■ INSTRUCTION ■
Repeat each line of the records below word for word, leaving out the pictures.

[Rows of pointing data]

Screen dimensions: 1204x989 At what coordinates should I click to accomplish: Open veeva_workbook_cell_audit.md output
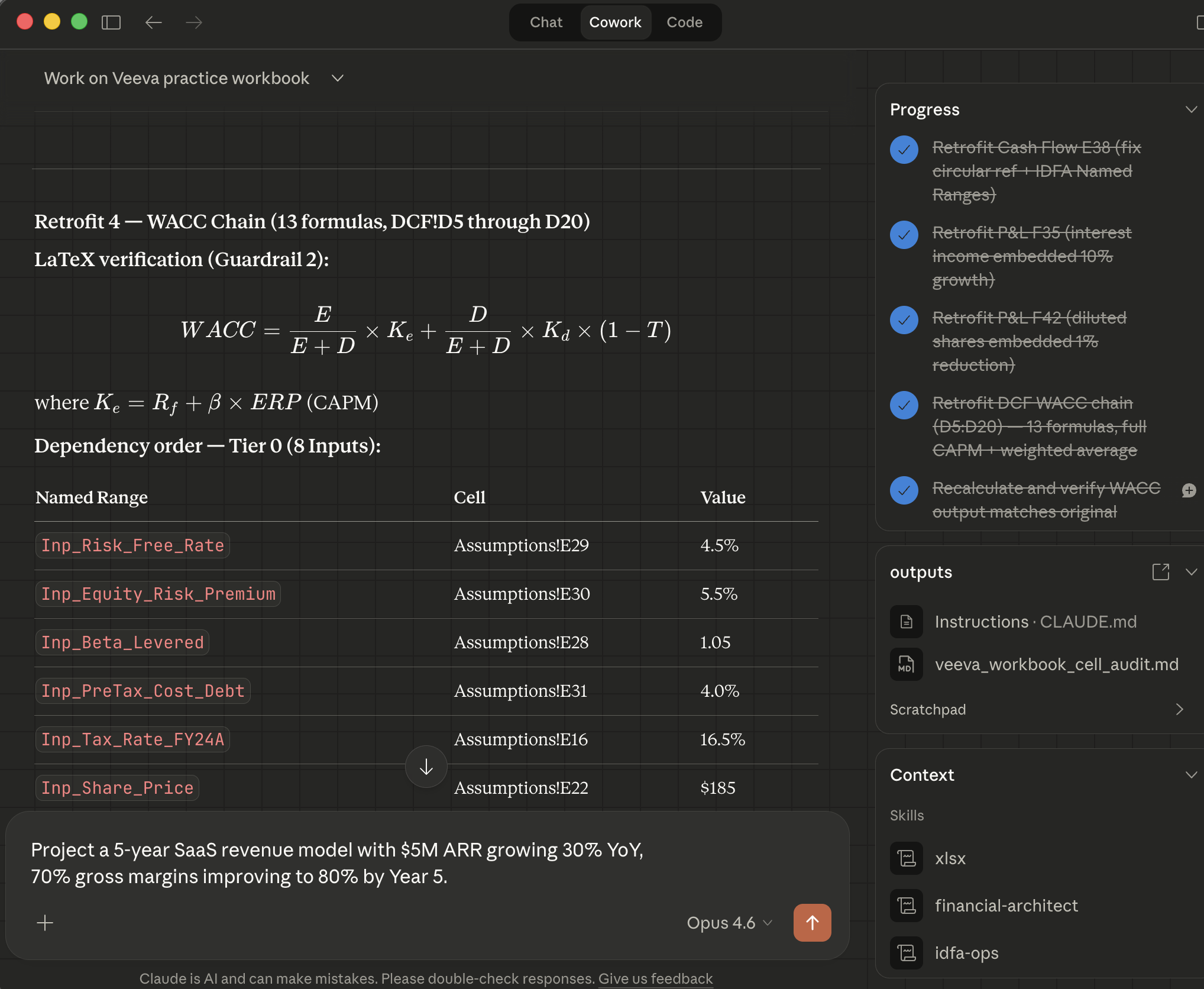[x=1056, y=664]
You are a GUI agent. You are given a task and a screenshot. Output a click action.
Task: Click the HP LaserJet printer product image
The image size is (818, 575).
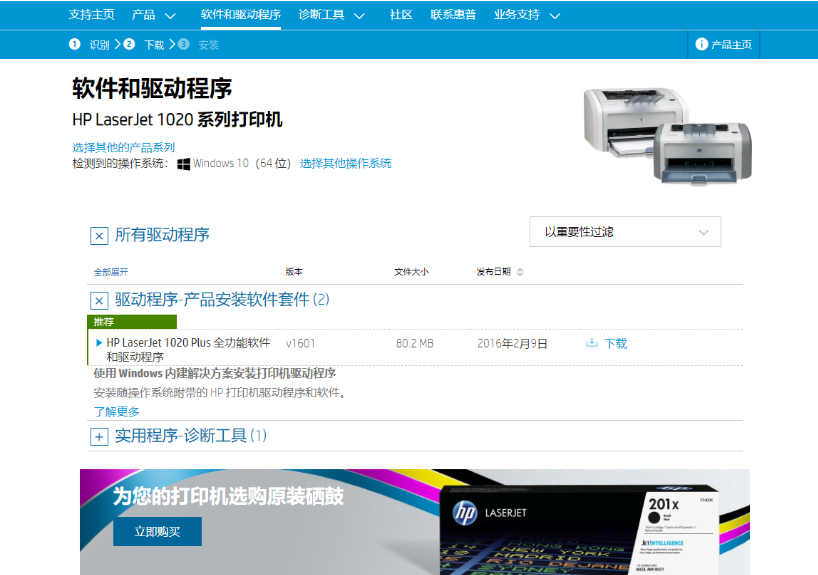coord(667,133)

■ ANSWER FOR THIS EXERCISE ■
Screen dimensions: 1204x989 At what coordinates should I click to accomplish: Open veeva_workbook_cell_audit.md output
[x=1056, y=664]
You are a GUI agent. You are given a task and a screenshot. Output a click action.
Task: Click the HP LaserJet printer product image
The image size is (818, 575).
coord(667,133)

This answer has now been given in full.